** EXERCISE DATA follows **
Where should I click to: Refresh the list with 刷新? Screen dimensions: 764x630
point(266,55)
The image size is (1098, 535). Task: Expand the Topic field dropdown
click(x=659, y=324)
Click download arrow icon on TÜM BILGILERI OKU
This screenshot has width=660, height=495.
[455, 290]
** End of EXERCISE DATA **
Please write the data above out again, exactly the same.

→ RESPONSE
Where should I click to: Refresh the list with 刷新? Screen dimensions: 764x630
point(266,55)
The image size is (1098, 535). Task: Expand the Topic field dropdown
click(x=659, y=324)
Click download arrow icon on TÜM BILGILERI OKU
This screenshot has width=660, height=495.
[455, 290]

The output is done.